==== Supplied records ====

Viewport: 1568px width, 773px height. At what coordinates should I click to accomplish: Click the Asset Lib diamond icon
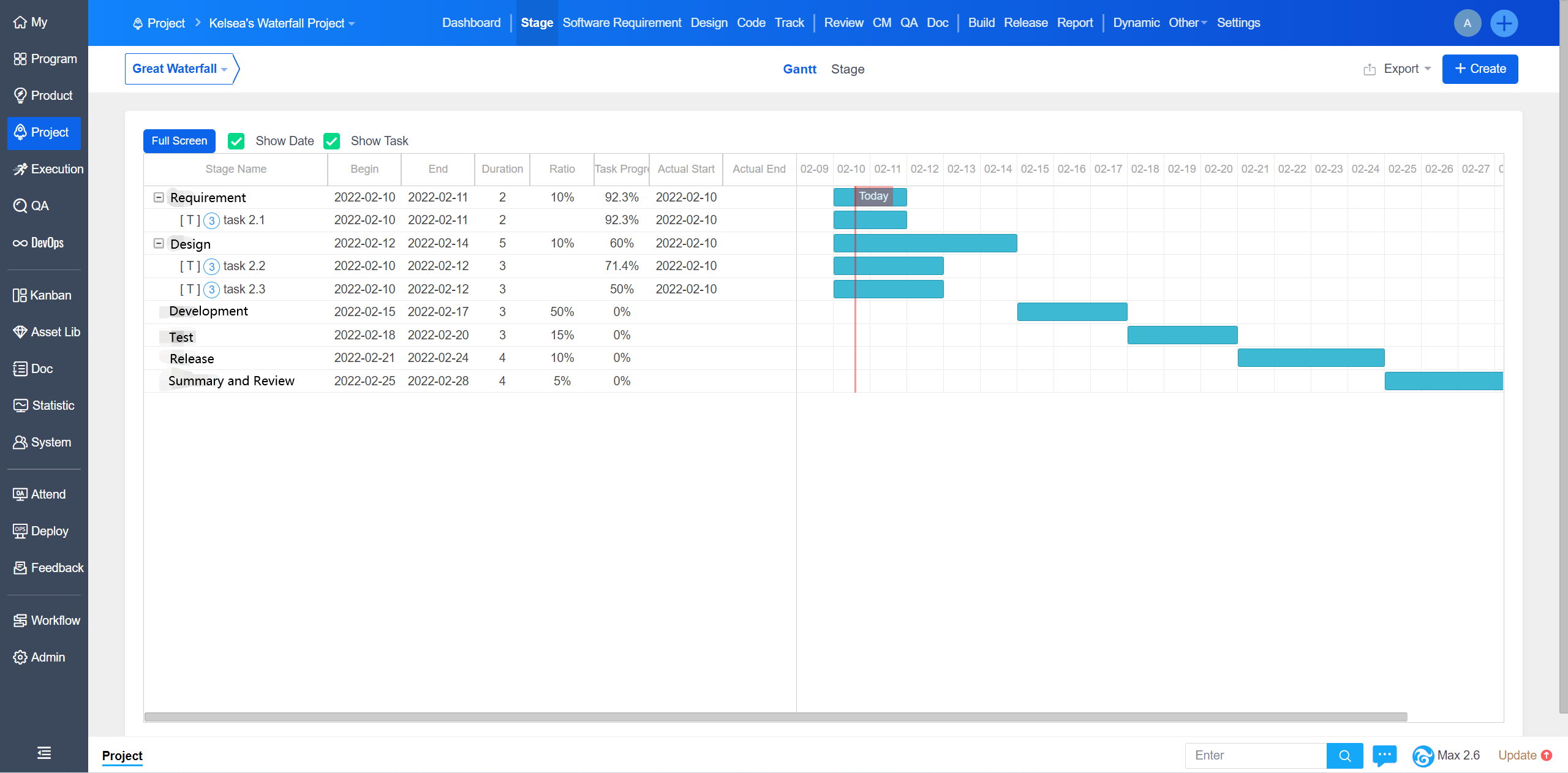(20, 332)

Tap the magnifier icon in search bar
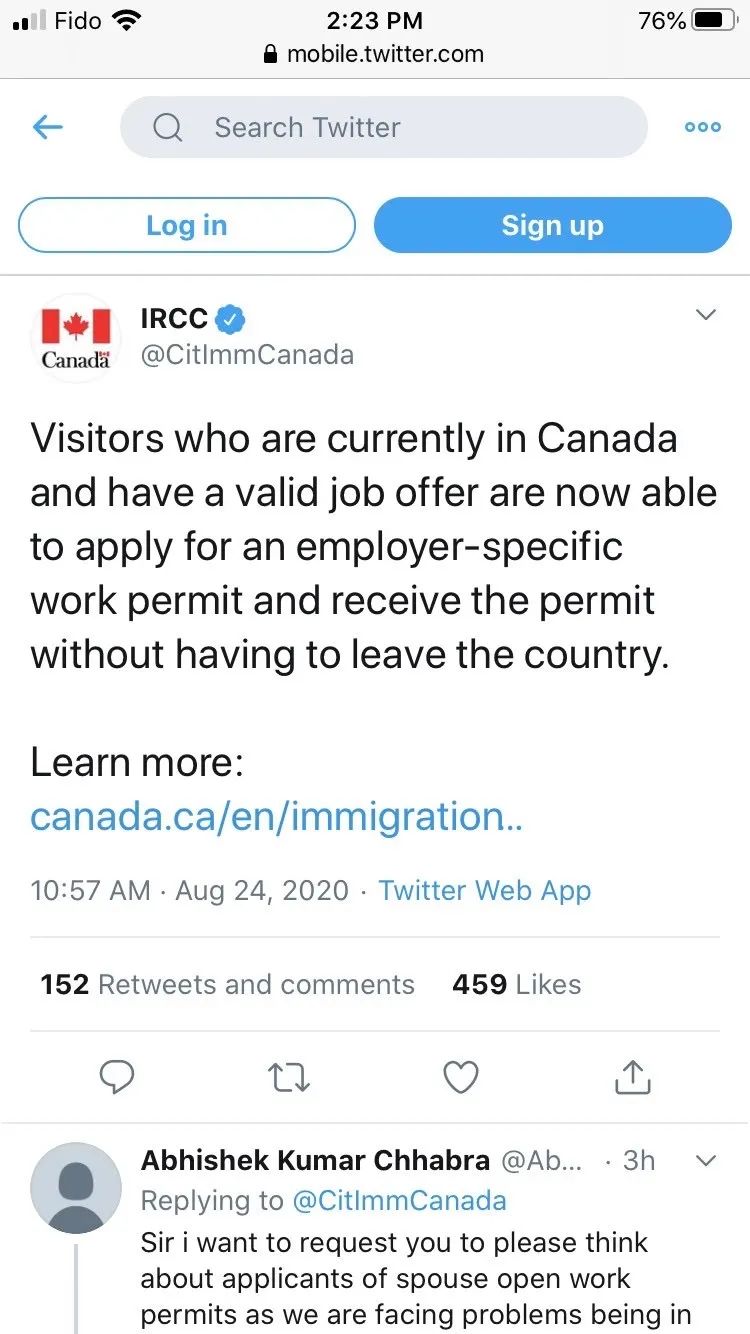pyautogui.click(x=167, y=127)
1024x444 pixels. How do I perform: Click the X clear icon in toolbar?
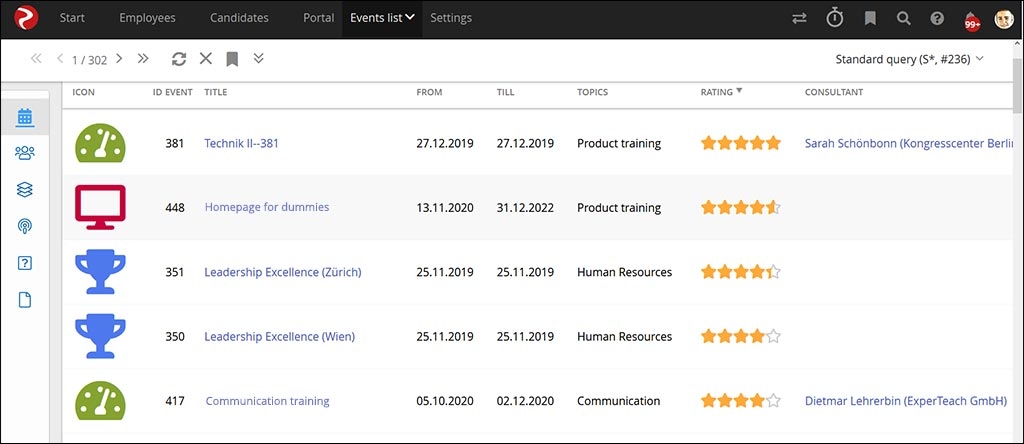point(205,59)
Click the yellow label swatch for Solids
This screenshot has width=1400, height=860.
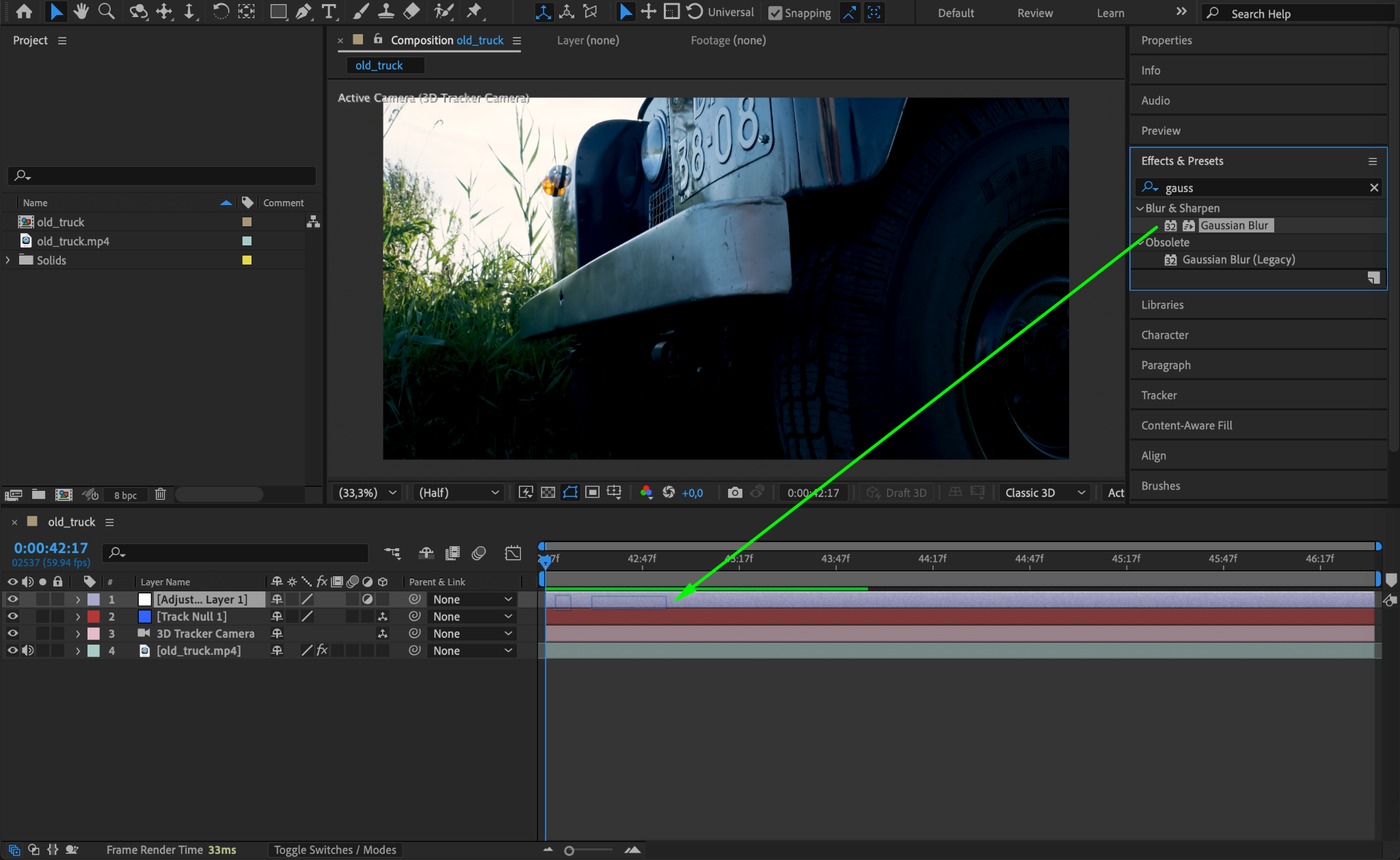(247, 260)
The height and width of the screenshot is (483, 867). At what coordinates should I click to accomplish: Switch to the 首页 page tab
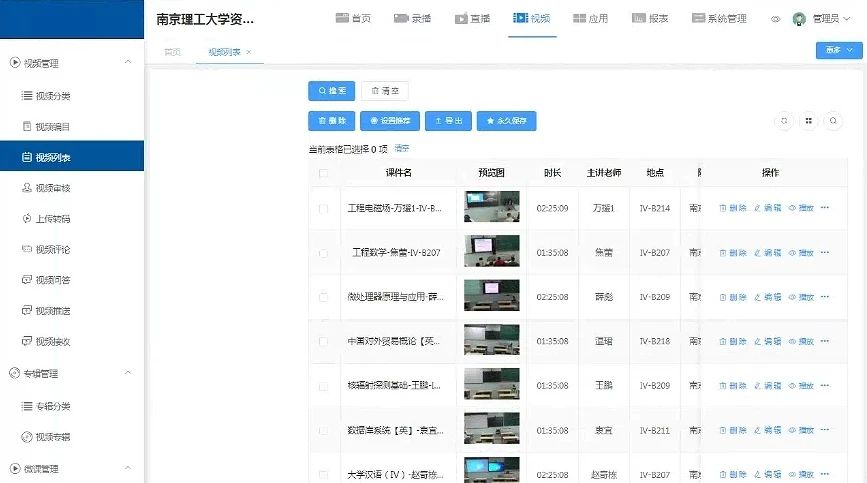click(x=172, y=52)
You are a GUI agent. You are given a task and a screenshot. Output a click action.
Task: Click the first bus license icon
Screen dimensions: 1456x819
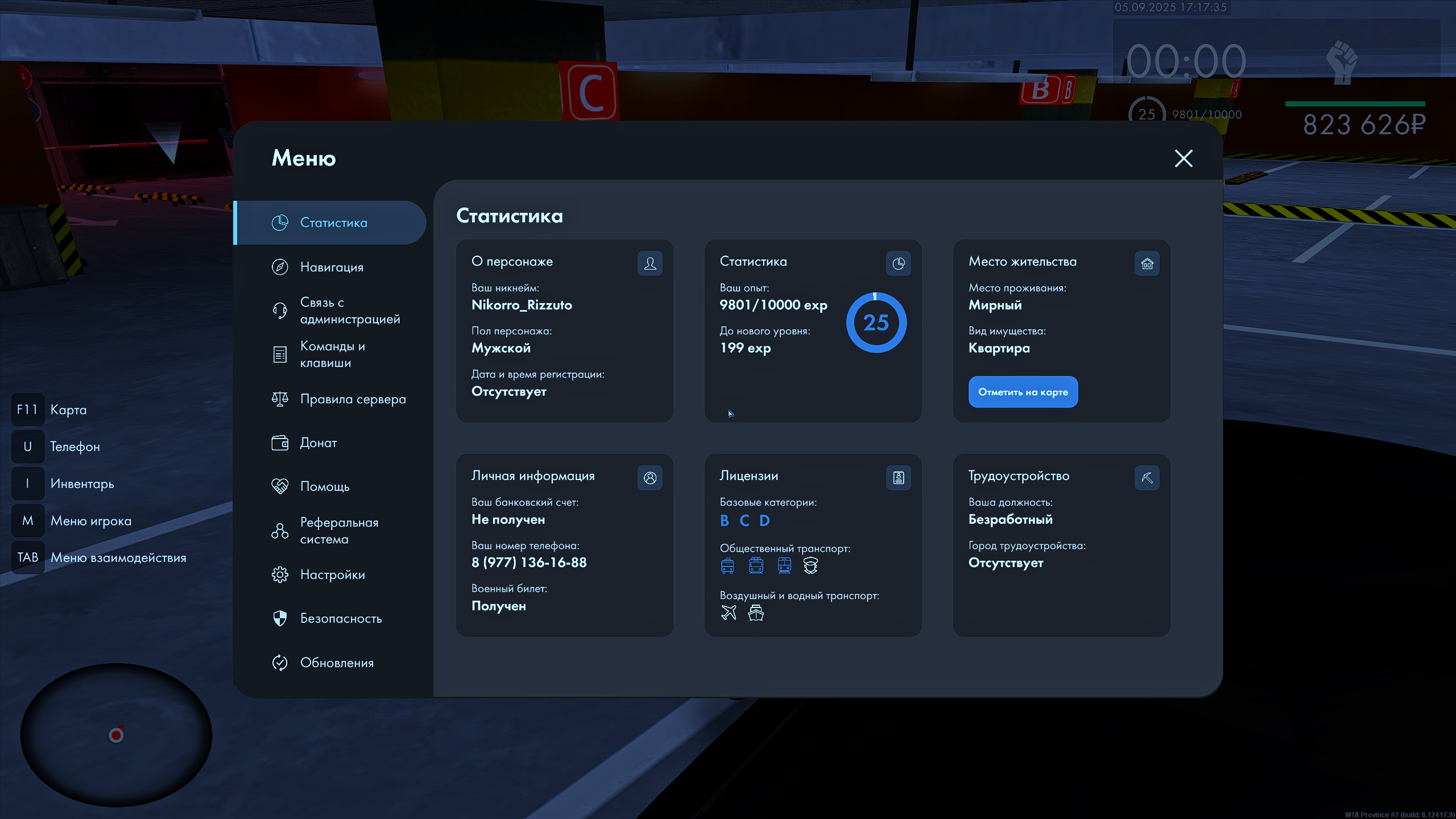(x=727, y=565)
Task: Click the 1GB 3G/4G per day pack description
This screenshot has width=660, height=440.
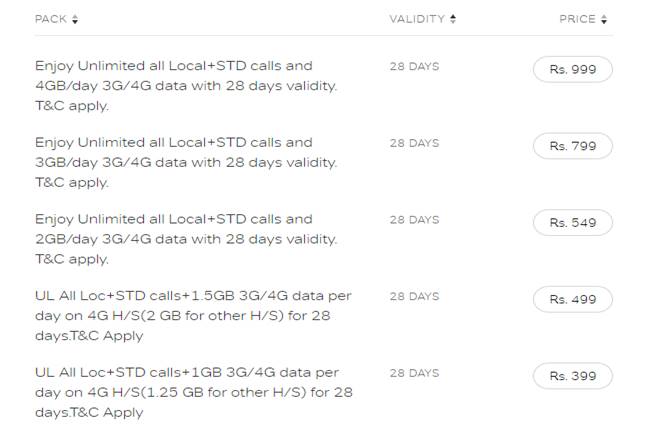Action: [193, 392]
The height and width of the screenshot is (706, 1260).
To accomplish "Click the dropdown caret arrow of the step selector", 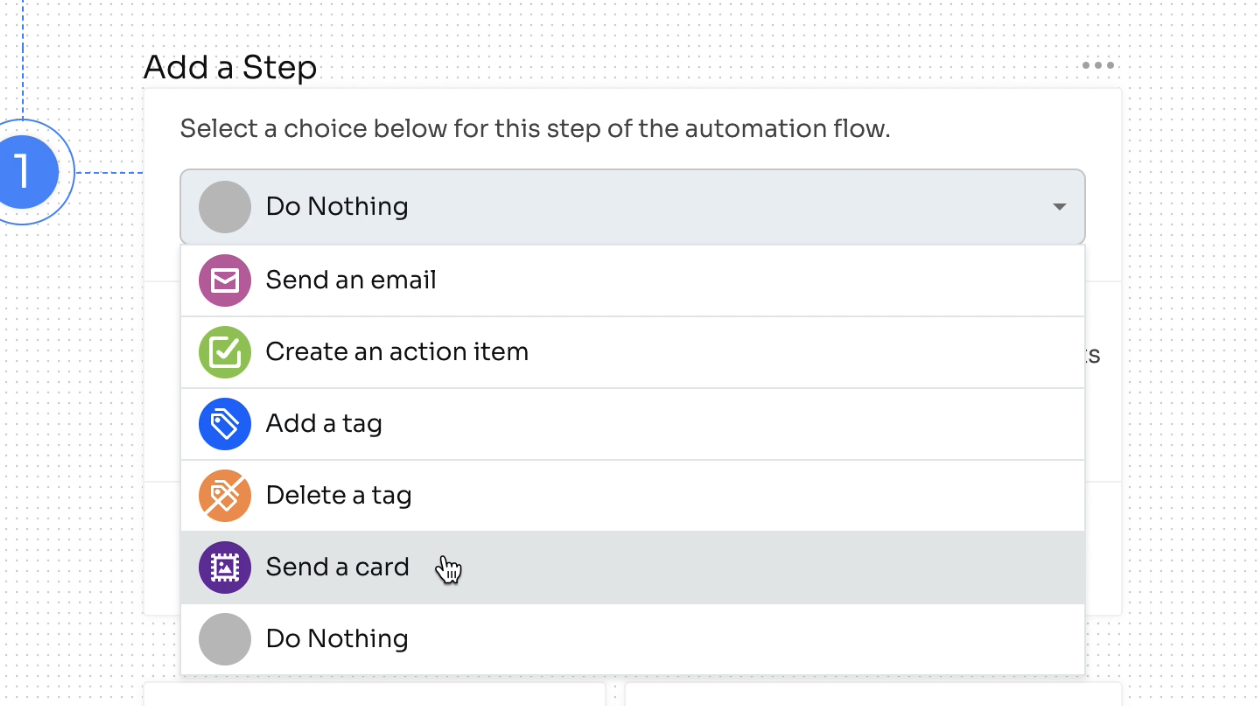I will (1059, 207).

====

» Exercise goal: Format the lines above, from the first one through the line that contains "Action: [193, 392]", as a JSON list of strings with one string per line, omitting blank lines. Leave the pictures out of the answer.

» Written response:
[
  "Viewport: 1568px width, 773px height. At what coordinates should I click to accomplish: Click the Asset Lib diamond icon",
  "(20, 332)",
  "Tap the magnifier icon in search bar",
  "pyautogui.click(x=167, y=127)",
  "1024x444 pixels. How do I perform: Click the X clear icon in toolbar?",
  "point(205,59)",
  "Click the yellow label swatch for Solids",
  "This screenshot has width=1400, height=860.",
  "(247, 260)",
  "The height and width of the screenshot is (483, 867). At what coordinates should I click to accomplish: Switch to the 首页 page tab",
  "click(x=172, y=52)",
  "You are a GUI agent. You are given a task and a screenshot. Output a click action.",
  "Task: Click the first bus license icon",
  "Screen dimensions: 1456x819",
  "(x=727, y=565)",
  "Task: Click the 1GB 3G/4G per day pack description",
  "This screenshot has width=660, height=440.",
  "Action: [193, 392]"
]